Please note: This type of neurofeedback training has limited scientific evidence and at this stage is not considered an efficacious treatment for any specific disorders.
LORETA refers to low-resolution electromagnetic tomography and is similar to frequency training. EEG has been somewhat restricted to surface evaluations of the cortex and event related potentials (ERPs). Using EEG to provide data about source localisation of certain events in the brain has been a strong area of recent research. Dr Roberto Pascual-Marqui at the University Hospital of Psychiatry in Zurich is the developer of LORETA. LORETA is a collection of independent modules run in specific sequence in order to transform the raw EEG signal into LORETA images. It is one of the most extensively used algorithms for addressing the inverse solution for source localisation of the EEG produced on the scalp. LORETA and sLORETA (the standardised version) are able to estimate a direct 3D solution for electrical activity distribution that generates statical maps and models distribution currents of brain activity. It is able to plot these points on a standardised MRI atlas to then provide accurate estimations of anatomical labelling in subcortical structures such as the anterior cingulate, hippocampus, and amygdala. It has been demonstrated that LORETA is able to provide better temporal resolution than can be provided by PET or fMRI.

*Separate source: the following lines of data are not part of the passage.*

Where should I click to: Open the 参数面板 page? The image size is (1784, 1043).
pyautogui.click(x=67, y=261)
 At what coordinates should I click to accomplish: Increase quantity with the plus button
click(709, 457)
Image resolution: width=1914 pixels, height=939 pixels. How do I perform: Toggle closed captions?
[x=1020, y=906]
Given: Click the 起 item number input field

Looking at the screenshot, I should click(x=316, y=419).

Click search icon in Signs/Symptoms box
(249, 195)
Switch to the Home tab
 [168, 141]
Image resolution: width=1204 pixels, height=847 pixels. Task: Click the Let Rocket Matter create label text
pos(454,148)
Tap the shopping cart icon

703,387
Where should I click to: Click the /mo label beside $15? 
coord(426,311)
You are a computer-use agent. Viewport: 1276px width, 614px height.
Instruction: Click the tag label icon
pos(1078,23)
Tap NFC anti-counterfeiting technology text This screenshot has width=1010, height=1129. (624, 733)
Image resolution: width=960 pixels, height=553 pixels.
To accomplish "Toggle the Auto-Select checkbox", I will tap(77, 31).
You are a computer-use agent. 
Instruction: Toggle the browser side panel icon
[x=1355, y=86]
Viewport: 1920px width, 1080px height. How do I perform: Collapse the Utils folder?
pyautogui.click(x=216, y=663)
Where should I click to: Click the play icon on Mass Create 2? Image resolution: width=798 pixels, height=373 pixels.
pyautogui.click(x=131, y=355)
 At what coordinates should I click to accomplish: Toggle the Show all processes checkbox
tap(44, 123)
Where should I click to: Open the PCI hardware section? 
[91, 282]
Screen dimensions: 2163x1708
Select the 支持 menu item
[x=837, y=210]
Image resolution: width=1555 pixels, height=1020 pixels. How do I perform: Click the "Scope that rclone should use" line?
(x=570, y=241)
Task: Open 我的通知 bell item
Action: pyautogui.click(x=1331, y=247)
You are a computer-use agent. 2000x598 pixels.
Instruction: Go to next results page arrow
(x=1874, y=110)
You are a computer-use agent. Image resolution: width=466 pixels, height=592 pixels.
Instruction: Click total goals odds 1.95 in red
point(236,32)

LORETA is based on a qEEG analysis where 19 or more sensors are usually used. The qEEG analysis is used to identify the underlying brain regions which are generating the brainwaves and need to be trained. Then, signals from all sensors are used to train these specific regions of the brain.
How does it work?
During sLORETA neurofeedback training, the physiological signal is correlated with a continuous feedback signal. The physiological signal is defined as the current density in a specified brain location calculated by algorithms of sLORETA. sLORETA is a widespread standardised linear, discrete, instantaneous, inverse solution proximity for brain electromagnetic measurements. The sLORETA algorithm estimates the current density in a three-dimensional space that results in the potential divergence on the scalp. sLORETA allows the continuous feedback to become a function of the intracranial current density and to co-vary with it.